The bucket holds two kinds of objects:

  1. Versioned tarballsphoton-db-planet-multilang-2026-06.tar.bz2, etc.
  2. latest-* aliases — copies of the most-recent good build, used by Photon pods that pin to "latest stable".

Bucket

Field Value
Name ${project_id}-photon-index (currently development-485000-photon-index)
Location asia-east1
Storage class STANDARD
Uniform bucket-level access On
Versioning Off — we keep filenames versioned manually
Retention policy Effectively infinite (100 years) — set on the bucket itself, so even accidental gcloud storage rm calls are blocked
Not Terraform-managed Deliberately — moves the bucket outside of terraform destroy's reach

Lifecycle

Age Action
35 days Transition to Nearline (cost optimisation)

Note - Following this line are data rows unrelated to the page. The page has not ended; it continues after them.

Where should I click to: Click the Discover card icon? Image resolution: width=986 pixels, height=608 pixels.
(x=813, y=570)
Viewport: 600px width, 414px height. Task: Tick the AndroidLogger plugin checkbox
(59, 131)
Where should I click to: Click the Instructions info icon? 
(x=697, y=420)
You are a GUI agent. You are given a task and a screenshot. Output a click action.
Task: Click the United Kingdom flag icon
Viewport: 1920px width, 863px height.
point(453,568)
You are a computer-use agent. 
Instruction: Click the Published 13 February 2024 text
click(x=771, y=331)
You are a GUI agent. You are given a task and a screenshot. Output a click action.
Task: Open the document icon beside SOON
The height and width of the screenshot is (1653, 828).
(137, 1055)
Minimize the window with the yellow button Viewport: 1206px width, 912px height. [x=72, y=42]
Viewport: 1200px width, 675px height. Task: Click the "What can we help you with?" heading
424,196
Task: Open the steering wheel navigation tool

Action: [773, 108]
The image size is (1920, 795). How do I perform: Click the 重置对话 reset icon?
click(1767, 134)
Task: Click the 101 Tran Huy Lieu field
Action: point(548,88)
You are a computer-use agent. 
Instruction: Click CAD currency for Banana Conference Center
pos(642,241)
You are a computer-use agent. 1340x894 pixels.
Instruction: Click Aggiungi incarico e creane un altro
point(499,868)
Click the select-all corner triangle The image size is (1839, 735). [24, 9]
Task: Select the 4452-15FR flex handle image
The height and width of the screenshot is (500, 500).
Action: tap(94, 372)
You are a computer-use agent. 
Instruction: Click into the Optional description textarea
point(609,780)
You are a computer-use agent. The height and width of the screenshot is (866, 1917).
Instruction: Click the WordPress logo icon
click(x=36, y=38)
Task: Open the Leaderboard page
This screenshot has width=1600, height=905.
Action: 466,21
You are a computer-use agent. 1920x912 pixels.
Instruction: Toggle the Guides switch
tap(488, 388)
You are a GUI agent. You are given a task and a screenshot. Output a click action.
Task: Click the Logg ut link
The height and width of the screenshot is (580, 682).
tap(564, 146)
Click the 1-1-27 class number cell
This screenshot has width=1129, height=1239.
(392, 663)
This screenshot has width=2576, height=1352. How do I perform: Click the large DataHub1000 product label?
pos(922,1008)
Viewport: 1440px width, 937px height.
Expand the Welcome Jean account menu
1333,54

No delete lifecycle. Planet indexes cost ~$500 of compute each to rebuild — old versions stay forever. If you need to manually clear cruft someday, it's a deliberate gcloud storage rm against specific objects, not a lifecycle-driven sweep.

Public read

allUsers is granted roles/storage.objectViewer on the bucket. This is intentional and required because rtuszik/photon-docker fetches over unauthenticated HTTP.

The org has the iam.allowedPolicyMemberDomains constraint set, which normally blocks allUsers bindings. The bootstrap doc provisions an org-policy override at the project level (iam.allowedPolicyMemberDomains set to allowAll: true, scoped to this project only):

spec:
  inheritFromParent: false
  rules:
    - allowAll: true

Org policy override is project-scoped

The override applies to the entire development-485000 project, not just this bucket. Any other bucket in this project could also be made publicly readable now. We accept that trade-off because the project is single-tenant. If we ever split prod into its own project, do not copy this override blindly — re-evaluate first.

The org policy API is enabled by Terraform too (google_project_service.orgpolicy_api). Disabling it with disable_on_destroy = false is deliberate — pulling the API would not roll back the override, just make it un-manageable.

Service account

resource "google_service_account" "photon_indexer" {
  account_id   = "photon-indexer"
  display_name = "Photon Indexer"
}
  • Bound to the bucket with roles/storage.objectAdmin so it can both upload new tarballs and overwrite the latest-* aliases.
  • Bound via Workload Identity to the K8s SA data/photon-indexer, ready for the CronJob — even though the CronJob is currently suspended, the binding is in place so you don't have to touch Terraform when un-suspending it.
serviceAccount:${project_id}.svc.id.goog[data/photon-indexer]

CronJob: currently SUSPENDED

Don't expect the cluster to be building indexes

The CronJob in k8s/apps/photon-indexer/ is suspended awaiting Nominatim setup. As of this writing, no automated index builds are happening. Until we stand up Nominatim and un-suspend the CronJob, indexes are built and uploaded by hand from a developer's machine using scripts/photon-index-local.sh. That script authenticates as the photon-indexer SA via ADC.

The CronJob was suspended (not deleted) because:

  • The SA, IAM bindings, and bucket are all in place — un-suspending should be a one-line change.
  • Re-creating the CronJob from scratch later is more risk than leaving it dormant.

See the Photon multilang rollout runbook for how local builds work today, and the Photon K8s deployment page for how Photon pods consume the bucket.

Resource names (deterministic — no lookup needed)

Local scripts and K8s manifests hardcode these directly since they're stable contracts (never renamed):

Resource Value
Bucket development-485000-photon-index
Public base URL https://storage.googleapis.com/development-485000-photon-index
Indexer service account photon-indexer@development-485000.iam.gserviceaccount.com

The public base URL is what Photon pods are configured to fetch from.